-- Start DATA SUPPLIED --

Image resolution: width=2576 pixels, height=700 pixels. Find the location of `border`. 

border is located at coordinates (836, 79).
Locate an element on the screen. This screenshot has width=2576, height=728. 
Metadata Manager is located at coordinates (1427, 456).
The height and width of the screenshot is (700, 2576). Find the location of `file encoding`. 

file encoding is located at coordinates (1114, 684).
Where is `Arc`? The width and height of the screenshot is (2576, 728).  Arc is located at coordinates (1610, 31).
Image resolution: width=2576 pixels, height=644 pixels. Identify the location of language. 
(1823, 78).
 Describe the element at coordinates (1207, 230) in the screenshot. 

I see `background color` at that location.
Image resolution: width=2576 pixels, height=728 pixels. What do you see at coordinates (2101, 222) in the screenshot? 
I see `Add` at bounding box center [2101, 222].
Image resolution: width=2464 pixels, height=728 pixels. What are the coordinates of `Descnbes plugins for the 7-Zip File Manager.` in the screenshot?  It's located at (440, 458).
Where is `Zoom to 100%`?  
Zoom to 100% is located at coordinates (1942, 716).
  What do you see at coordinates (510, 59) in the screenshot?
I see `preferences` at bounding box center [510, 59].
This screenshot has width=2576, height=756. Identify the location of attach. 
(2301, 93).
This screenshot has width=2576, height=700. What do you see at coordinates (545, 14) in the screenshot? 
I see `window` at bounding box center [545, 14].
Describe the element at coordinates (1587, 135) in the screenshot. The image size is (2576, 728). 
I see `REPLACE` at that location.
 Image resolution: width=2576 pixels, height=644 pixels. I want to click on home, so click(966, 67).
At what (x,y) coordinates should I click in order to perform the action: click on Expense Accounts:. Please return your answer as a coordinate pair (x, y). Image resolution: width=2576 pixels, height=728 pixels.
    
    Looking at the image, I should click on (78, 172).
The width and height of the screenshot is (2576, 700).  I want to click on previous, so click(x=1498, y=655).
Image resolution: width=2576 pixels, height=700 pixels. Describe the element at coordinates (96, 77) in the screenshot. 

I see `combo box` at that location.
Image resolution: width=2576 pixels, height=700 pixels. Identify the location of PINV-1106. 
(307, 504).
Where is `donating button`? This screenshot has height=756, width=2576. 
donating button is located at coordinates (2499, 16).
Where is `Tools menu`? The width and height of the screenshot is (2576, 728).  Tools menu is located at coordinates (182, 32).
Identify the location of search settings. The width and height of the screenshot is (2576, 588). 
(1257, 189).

-- End DATA SUPPLIED --

- TO BE DONE: Pick out every line in the data above that contains the word "pixels", and copy those lines.

- EXPECTED ANSWER:
Image resolution: width=2576 pixels, height=700 pixels. Find the location of `border`. 
Image resolution: width=2576 pixels, height=644 pixels. Identify the location of language. 
Image resolution: width=2576 pixels, height=728 pixels. What do you see at coordinates (2101, 222) in the screenshot? 
Image resolution: width=2464 pixels, height=728 pixels. What are the coordinates of `Descnbes plugins for the 7-Zip File Manager.` in the screenshot?  It's located at (440, 458).
 Image resolution: width=2576 pixels, height=644 pixels. I want to click on home, so click(966, 67).
At what (x,y) coordinates should I click in order to perform the action: click on Expense Accounts:. Please return your answer as a coordinate pair (x, y). Image resolution: width=2576 pixels, height=728 pixels.
Image resolution: width=2576 pixels, height=700 pixels. Describe the element at coordinates (96, 77) in the screenshot. 
Image resolution: width=2576 pixels, height=700 pixels. Identify the location of PINV-1106. 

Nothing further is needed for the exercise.